• Task prompt
Retype, word for word, the line holding "The height and width of the screenshot is (800, 1280)." and every line below it to the end of the listing. Leave out the pictures.

--- --- ---

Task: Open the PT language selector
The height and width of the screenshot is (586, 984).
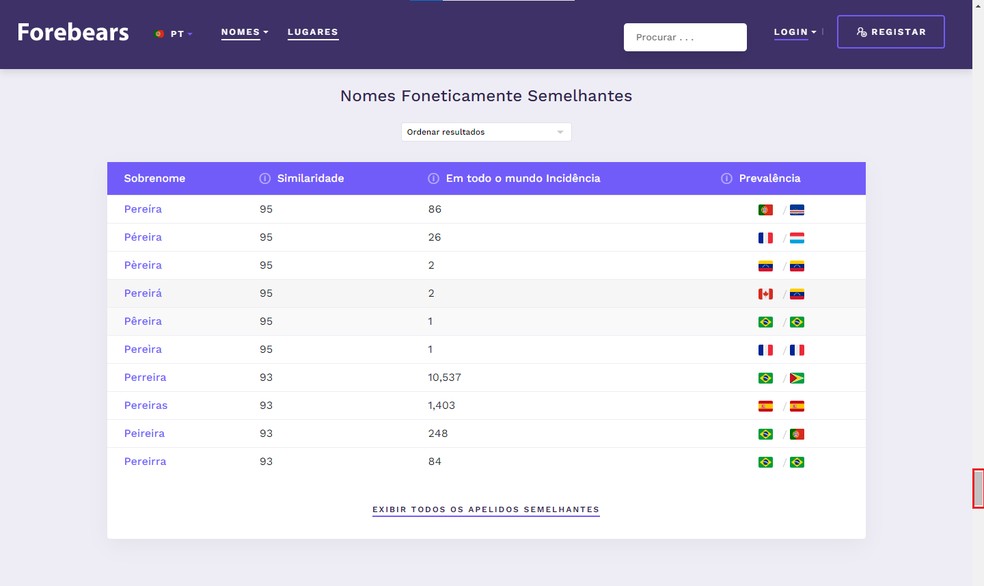Action: pos(172,32)
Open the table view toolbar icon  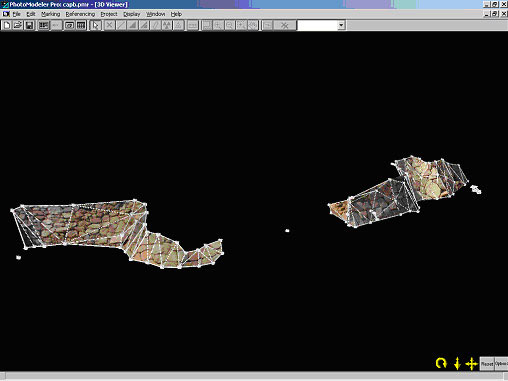coord(81,25)
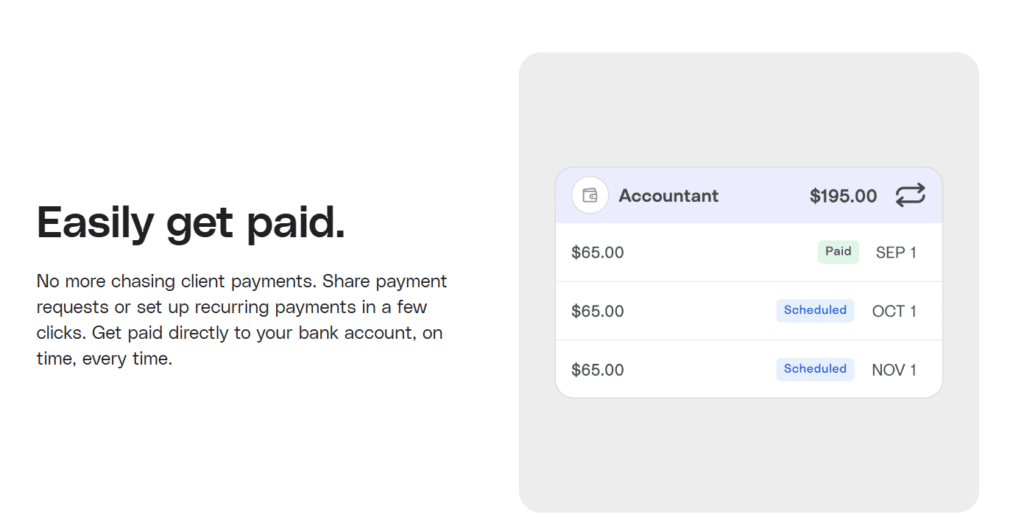Click the gray panel area below the payment card
Screen dimensions: 1024x523
coord(748,455)
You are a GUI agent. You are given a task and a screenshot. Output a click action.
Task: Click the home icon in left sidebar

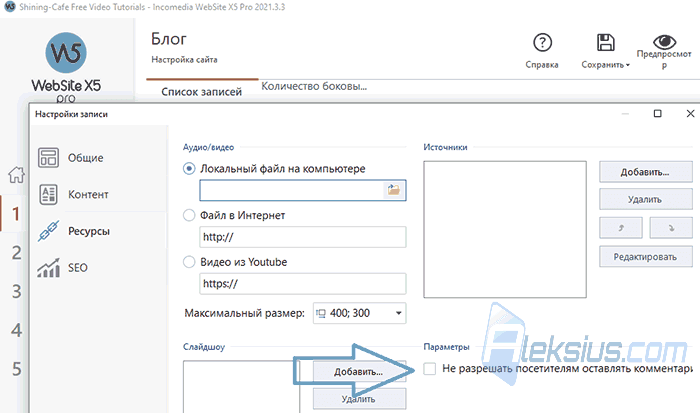(17, 175)
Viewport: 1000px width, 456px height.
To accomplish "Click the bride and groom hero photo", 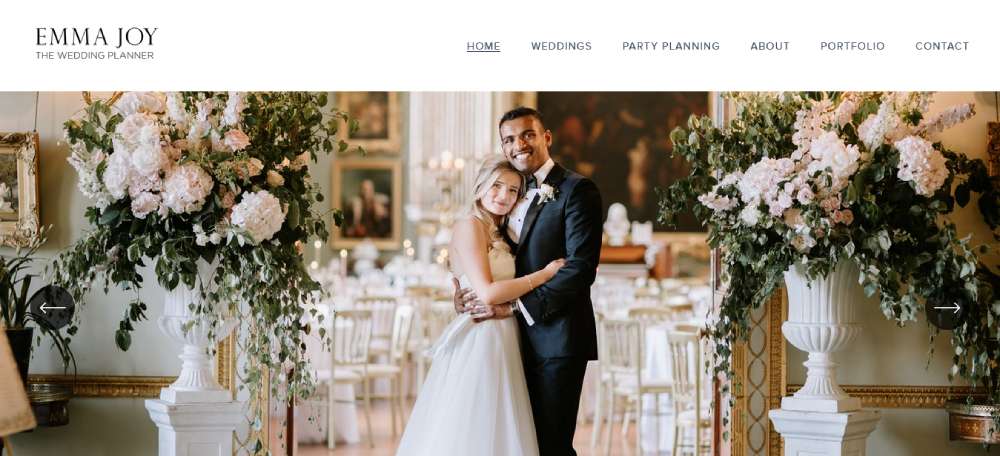I will [x=500, y=274].
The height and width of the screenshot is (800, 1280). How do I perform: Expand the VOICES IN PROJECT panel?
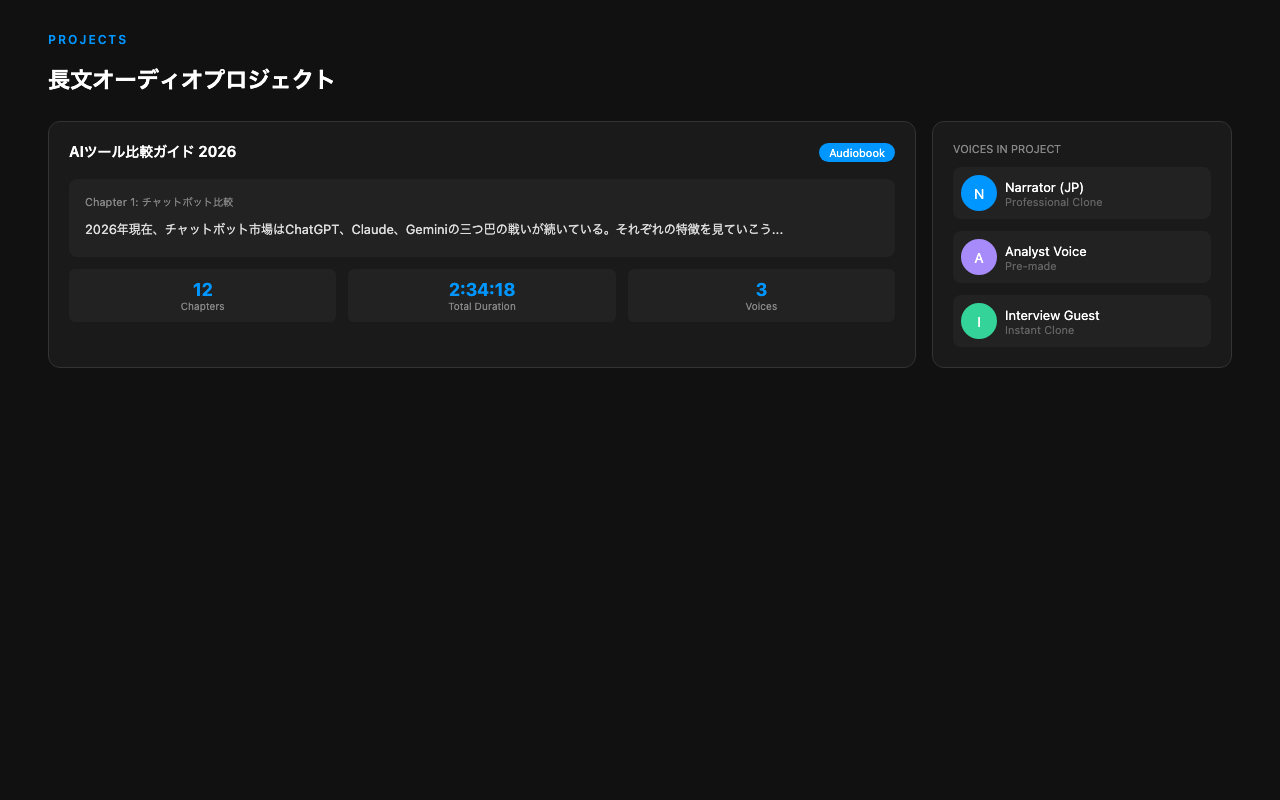1081,243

--- --- ---

• Result of this exercise
The height and width of the screenshot is (800, 1280). How do I perform: Expand the VOICES IN PROJECT panel?
1081,243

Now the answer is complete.